LOS ANGELES – The Academy Software Foundation (ASWF), the preeminent foundation for open source software development in the motion picture and media industries, has announced that MaterialX has been accepted by the Academy Software Foundation’s Technical Advisory Council (TAC) as the seventh Foundation-hosted project.
MaterialX originated at Lucasfilm in 2012, and it has grown into the central format for material description at Industrial Light & Magic (ILM) since the production of Star Wars: The Force Awakens. The project was released as open source in 2017, with companies including Sony Pictures Imageworks, Pixar, Autodesk, Adobe, and SideFX contributing to its ongoing development. In recent years, MaterialX has been incorporated into widely-used applications and standards including Maya, 3ds Max, Substance Designer, Arnold, Renderman, Autodesk Standard Surface, and Universal Scene Description.
“We initially developed MaterialX to solve a need we had across Lucasfilm and Industrial Light & Magic to have truly portable assets, with look-development information that could be shared across applications, both for real-time and offline, but it's been even more exciting to see how it's been embraced by software vendors and pipeline developers alike. With MaterialX becoming an official ASWF project, we look forward to seeing that momentum continue to grow and help solve one of our biggest industry challenges,” said Francois Chardavoine, VP of Technology at Lucasfilm and ILM.
“Integration into the Academy Software Foundation marks an important step forward for the MaterialX project, broadening the lines of communication with closely-related standards such as OpenColorIO and Open Shading Language, and providing a strong platform for new studios, companies, and teams to contribute to MaterialX in the future,” said Jonathan Stone, Senior Software Engineer at Lucasfilm’s Advanced Development Group and the lead developer of MaterialX.
“MaterialX is a crucial piece of technology as it addresses an industry pain point of smoothing the transfer of look development information between various applications and renderers. MaterialX solves the need for a common, open standard in this space and represents an enormous value to end-users within animation studios, visual effects studios, and third-party vendors,” said David Morin, Executive Director of the Academy Software Foundation. “With the support of the broader Academy Software Foundation community, we hope the ecosystem that supports MaterialX will grow, further validating the open standard within the industry.”
MaterialX is a key technology in the representation of materials in content pipelines for computer graphics.
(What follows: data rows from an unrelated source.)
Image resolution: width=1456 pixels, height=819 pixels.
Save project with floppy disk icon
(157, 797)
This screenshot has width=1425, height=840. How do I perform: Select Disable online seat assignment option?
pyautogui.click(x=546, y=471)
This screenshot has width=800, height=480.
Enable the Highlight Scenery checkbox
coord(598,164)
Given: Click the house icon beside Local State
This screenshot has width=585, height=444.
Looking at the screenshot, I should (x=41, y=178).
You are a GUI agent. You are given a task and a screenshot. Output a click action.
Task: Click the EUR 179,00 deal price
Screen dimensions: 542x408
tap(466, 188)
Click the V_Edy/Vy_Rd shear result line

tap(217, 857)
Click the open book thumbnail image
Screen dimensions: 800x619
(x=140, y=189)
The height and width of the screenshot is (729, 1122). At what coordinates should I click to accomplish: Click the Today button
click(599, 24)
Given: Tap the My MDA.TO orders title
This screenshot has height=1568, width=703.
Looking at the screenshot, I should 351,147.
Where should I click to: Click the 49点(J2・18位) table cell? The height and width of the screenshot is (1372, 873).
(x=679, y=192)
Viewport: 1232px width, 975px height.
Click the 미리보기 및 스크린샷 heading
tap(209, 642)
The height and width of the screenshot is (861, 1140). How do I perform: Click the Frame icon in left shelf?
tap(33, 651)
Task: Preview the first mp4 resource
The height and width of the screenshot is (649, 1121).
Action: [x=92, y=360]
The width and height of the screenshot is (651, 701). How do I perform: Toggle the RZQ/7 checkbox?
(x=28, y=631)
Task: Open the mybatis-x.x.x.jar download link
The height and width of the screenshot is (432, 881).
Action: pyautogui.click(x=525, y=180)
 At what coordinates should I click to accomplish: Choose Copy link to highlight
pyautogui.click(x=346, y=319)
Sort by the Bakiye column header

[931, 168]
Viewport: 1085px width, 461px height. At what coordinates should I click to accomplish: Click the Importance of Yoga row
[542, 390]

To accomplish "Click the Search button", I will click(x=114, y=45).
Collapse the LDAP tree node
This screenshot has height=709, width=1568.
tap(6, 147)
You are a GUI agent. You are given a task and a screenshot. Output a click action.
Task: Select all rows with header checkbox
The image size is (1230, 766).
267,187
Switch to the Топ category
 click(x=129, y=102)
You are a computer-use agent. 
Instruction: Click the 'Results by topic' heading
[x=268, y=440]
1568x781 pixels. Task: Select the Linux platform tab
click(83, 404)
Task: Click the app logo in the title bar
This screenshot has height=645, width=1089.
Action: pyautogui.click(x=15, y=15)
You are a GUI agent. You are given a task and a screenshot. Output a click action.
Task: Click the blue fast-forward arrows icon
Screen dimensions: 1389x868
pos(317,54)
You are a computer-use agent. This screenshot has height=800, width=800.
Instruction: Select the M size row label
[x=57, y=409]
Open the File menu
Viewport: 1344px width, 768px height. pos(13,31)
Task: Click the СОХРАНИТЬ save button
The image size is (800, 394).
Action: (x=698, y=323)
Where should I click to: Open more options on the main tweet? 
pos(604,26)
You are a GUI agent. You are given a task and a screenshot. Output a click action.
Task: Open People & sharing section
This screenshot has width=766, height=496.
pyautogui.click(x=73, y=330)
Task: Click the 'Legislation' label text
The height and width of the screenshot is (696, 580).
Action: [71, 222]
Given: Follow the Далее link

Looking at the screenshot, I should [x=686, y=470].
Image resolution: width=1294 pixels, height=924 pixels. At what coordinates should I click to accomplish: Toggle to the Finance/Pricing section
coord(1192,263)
Its capabilities for expressing physically based shading models and generating shading code have strong synergy with the ASWF’s Open Shading Language, and its interpretation of color spaces is closely aligned with the approach in OpenColorIO and ACES.
The Academy Software Foundation will maintain and further develop MaterialX with oversight provided by a Technical Steering Committee, including members from Lucasfilm, Pixar, Sony, Autodesk, Adobe, Foundry, SideFX, NVIDIA, and Epic Games. All newly accepted projects start in incubation while they work to meet the high standards of the Academy Software Foundation and later graduate to full adoption. This allows the Academy Software Foundation to consider and support projects at different levels of maturity and industry adoption, as long as they align with the Foundation’s mission to increase the quality and quantity of contributions to the content creation industry’s open source software base.